Le survol historique de la psychologie classique et son développement montre que ce domaine relève d’intérêts, quelquefois distincts, pour les comportements, les situations mentaux et les mécanismes mentaux.

En élargissant le cadre de la psychologie classique, la psychologie sociale a vu le jour en étudiant les conduites humaines, les états cognitifs aussi bien que les processus mentaux en tant qu’ils se développent et se réalisent chez un acteur en interaction avec son environnement et ses éléments constitutifs, que se soit des individus, des institutions, des systèmes (matériels et symboliques). Plus précisément, «  le champ de la psychologie sociale met en relation les dimensions cognitive, motivationnelle, émotionnelle ainsi que le soubassement physiologique du psychisme et du comportement humain avec l’insertion sociale des individus (relations interindividuelles, groupes, institutions, cultures, idéologies) dans un environnement matériel délimité » 406 .

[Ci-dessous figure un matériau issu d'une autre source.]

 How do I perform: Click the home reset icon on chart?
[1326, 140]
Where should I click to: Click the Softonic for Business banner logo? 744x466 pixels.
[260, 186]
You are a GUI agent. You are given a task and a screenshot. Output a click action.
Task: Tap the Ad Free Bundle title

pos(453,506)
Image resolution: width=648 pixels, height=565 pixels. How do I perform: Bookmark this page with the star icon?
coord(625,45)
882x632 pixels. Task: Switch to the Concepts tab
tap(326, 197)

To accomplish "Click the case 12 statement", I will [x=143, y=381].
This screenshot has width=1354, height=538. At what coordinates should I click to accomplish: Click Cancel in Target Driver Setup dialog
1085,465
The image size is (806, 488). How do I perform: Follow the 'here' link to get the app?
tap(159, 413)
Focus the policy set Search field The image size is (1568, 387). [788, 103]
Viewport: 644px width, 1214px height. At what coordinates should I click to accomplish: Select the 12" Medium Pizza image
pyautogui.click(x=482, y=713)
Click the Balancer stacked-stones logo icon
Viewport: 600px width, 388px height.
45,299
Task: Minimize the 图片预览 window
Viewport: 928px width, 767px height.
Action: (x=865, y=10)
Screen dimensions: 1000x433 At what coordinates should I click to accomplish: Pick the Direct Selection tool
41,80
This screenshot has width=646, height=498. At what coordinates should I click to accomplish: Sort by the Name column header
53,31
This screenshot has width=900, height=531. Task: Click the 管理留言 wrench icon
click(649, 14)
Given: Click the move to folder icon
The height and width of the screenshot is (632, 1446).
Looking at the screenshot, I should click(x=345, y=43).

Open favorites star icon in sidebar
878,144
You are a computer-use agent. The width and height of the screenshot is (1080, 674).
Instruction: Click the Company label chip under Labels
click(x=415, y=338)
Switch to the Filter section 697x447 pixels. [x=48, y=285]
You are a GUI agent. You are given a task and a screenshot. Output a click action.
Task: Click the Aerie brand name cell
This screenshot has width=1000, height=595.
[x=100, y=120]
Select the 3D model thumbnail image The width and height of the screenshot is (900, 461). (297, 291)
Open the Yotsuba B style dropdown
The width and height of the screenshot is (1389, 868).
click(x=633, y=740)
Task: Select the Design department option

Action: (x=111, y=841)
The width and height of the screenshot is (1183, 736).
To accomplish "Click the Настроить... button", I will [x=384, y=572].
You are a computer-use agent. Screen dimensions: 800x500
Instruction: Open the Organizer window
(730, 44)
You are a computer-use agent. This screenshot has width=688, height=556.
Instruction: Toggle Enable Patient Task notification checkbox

En fait, c’est une optique double qui essaye de sonder, d’un côté, l’influence du facteur sociale sur les processus cognitifs, et, les comportements humains, et d’autre côté, de savoir si ces conduites et ces mécanismes mentaux agissant-ils sur le contexte sociale dans lequel ils s’évoluent et s’effectuent. Bref, on remarque que le visé de cette perspective est de dévoiler la réalité de l’interaction dialectique entre l’individu et son milieu environnante.

En continuant son trajet évolutionniste, les sciences humaines ont vu la naissance de la psychologie interculturelle, une nouvelle discipline relativement qui développe la notion classique de la culture en proposant une perspective dynamique (traduite par le concept contact des cultures) qui met en relief la réciprocité et la complexité de ce fait exclusivement humain, en dépassant la finalité comparative entre les cultures.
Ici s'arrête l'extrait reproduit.